В Таниной судьбе, по крайней мере, это происходило дважды: там, дома, когда ее – арестованную уже – совершенно неправдоподобная случайность спасла на самом пороге гестаповского застенка, и вот здесь – в Эссене, после ада зимних бомбежек, после троглодитского существования в развалинах, после того, наконец, как она попалась в лапы гаденышей-хайотов. Опять та же «случайность». А можно назвать и чудом, это как смотреть.
Теперь высшие силы решили, похоже, дать ей передышку. Просто ли сжалившись или для того, чтобы подготовить к новым испытаниям, – что зря гадать. Она научилась не требовать от судьбы слишком многого, жить наподобие кошки или собаки: в данный момент тепло, не голодно, никто не бьет и не гонит – и будь довольна. А о том, что будет завтра, думать бесполезно, все равно не узнаешь. Поживем – увидим!

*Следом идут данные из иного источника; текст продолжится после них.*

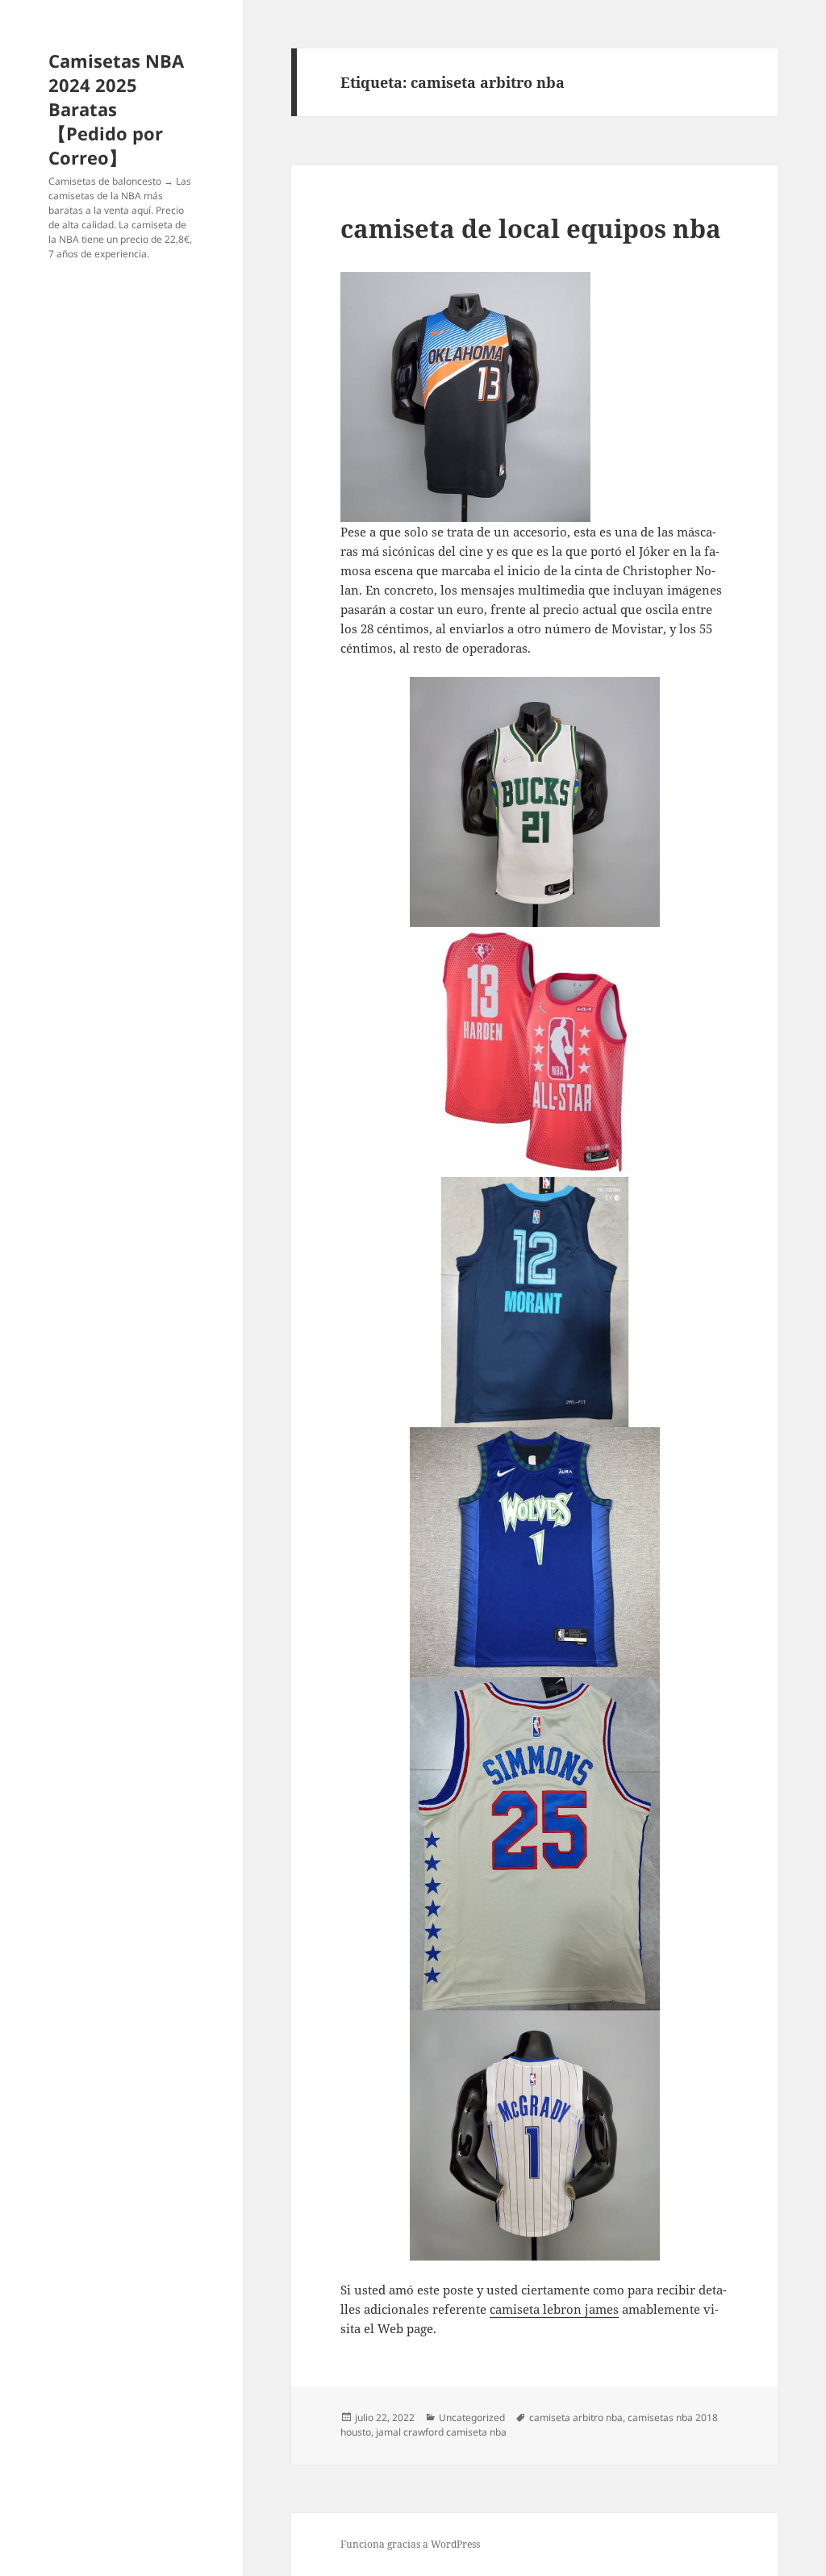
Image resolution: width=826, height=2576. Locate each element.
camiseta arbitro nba (576, 2417)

Полгода назад она и поверить не могла бы, что в Германии есть еще такие мирные уголки, как этот нижнерейнский округ. В самом Клеве она не была ни разу со дня прибытия, но в другой городок – Калькар – ездила довольно часто, когда надо было привезти что-нибудь с железнодорожной станции. Иногда вместе с хозяином, господином Клоосом, иногда с кем-нибудь из стариков рабочих; они ее для того и брали с собой, чтобы самим не таскать и не грузить. Впрочем, если было что-то действительно тяжелое – скажем, пятидесятикилограммовый мешок цемента – ей помогали, иногда и сам Клоос своей единственной рукой.
Поездки эти были праздником, даже в дождь. Дожди здесь шли часто, но не подолгу – не успеешь вымокнуть, и снова солнце. Да и под дождем лучше все-таки ехать в телеге, чем топтаться по раскисшему полю, окучивая картофель или прорежая свеклу. До Калькара было недалеко – полчаса в один конец, – но со всякими задержками на складе или в товарной конторе время набегало, потом еще хозяин (если не очень торопился обратно) заглядывал в пивную, наказав ей далеко не отлучаться, так что почти треть рабочего дня уходила на такую поездку. А брали обычно ее, потому что она лучше других говорила по-немецки – даже научилась немного понимать здешний разговорный platt-deutsch, приводивший девчонок в полное недоумение.